Publishing table names is a security risk
The database vendors own the “IP” of the schema and even the variable names and we are therefore not permitted to publish this information.

I have asked a vendor about this second issue and they refuse to talk to me. They will only talk to my Trust’s representative; my Trust refuses to ask them for this information.

I desperately need crystal clear guidance on the legal and technical aspects of this issue from inside the NHS so I can win this argument once and for all. NHSX’s open code guidance is great but as the linked issue makes clear it does not currently have anything to say on this issue. Hopefully it will in the future.

Software licensing #

There is a section addressing “myths” about open working in the section on open working and it is very welcome and sensible. There is quite a large issue lurking beneath the surface which I would like to highlight. The report reads:

Adopting open working practices does not mean other countries or industry can exploit intellectual property created with state funds: there should be a robust and thoughtful exceptions framework to impose commercial licenses or restrictions on review and (separately) re-use of publicly funded code, where this is actively helpful; but this closed approach should be used in a planned and deliberate fashion, where it meets national strategic objectives, not as the unplanned default approach

I have heard this objection to open code many times, and have tried to address it where I can. On the face of it it seems very sensible: share the code with, say the NHS, and exploit the code commercially where it can be exploited commercially. The original text is not entirely clear but I am assuming that they are referring to dual licensing of code. I have filed an issue on NHSX’s open code guidance on this subject. I am no expert but I am dubious as to whether the benefits of dual licensing code can be realised in the NHS. It’s a notoriously tricky area and my fear is that dual licensing will

a) scare off people who would otherwise have contributed, because they don’t work in an organisation which can use a free licence and so would have to pay to use a project they themselves contributed to

b) will not produce anywhere near the revenue to make all the administration worthwhile- companies which can’t use a free licence will either just reimplement the code themselves or just use a truly free alternative.
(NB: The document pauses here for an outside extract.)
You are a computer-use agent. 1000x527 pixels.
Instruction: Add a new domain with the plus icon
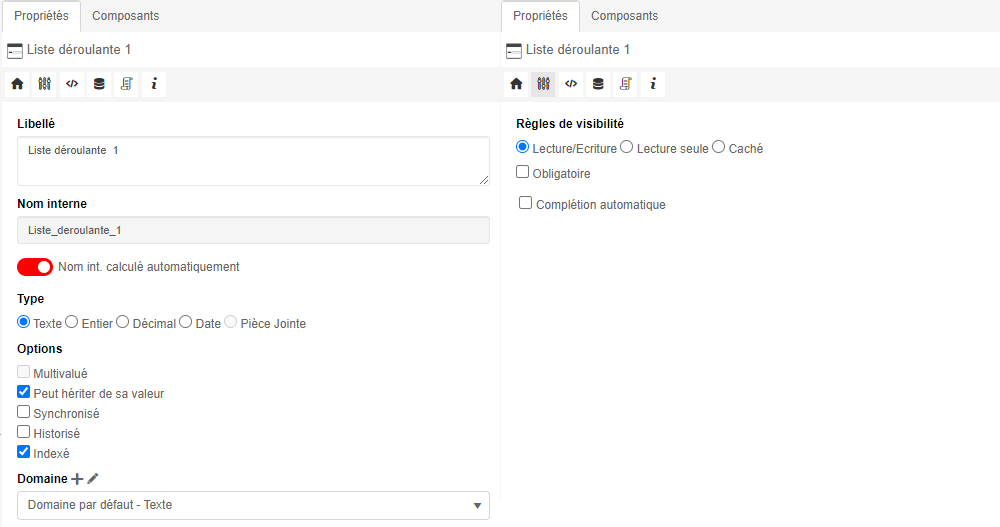77,479
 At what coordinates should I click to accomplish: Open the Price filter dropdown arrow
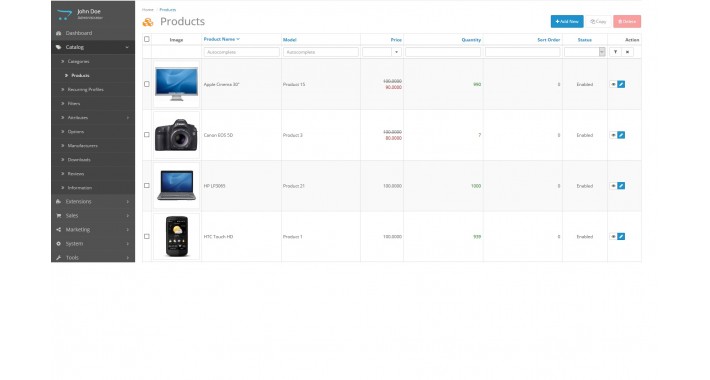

Security and information governance #

The “platforms” section of Barriers to RAP in Open working rather states “It is reasonable for local IT teams to be cautious, especially for more versatile tools such as Python, and especially when staff are working with more sensitive data”, but gives no further details.

It is unclear what the intention of this statement is. What is caution in this case? Not allowing installation at all? And what is covered other than Python? R? Julia? JavaScript? What qualifies as “sensitive data”? Any row level data at all?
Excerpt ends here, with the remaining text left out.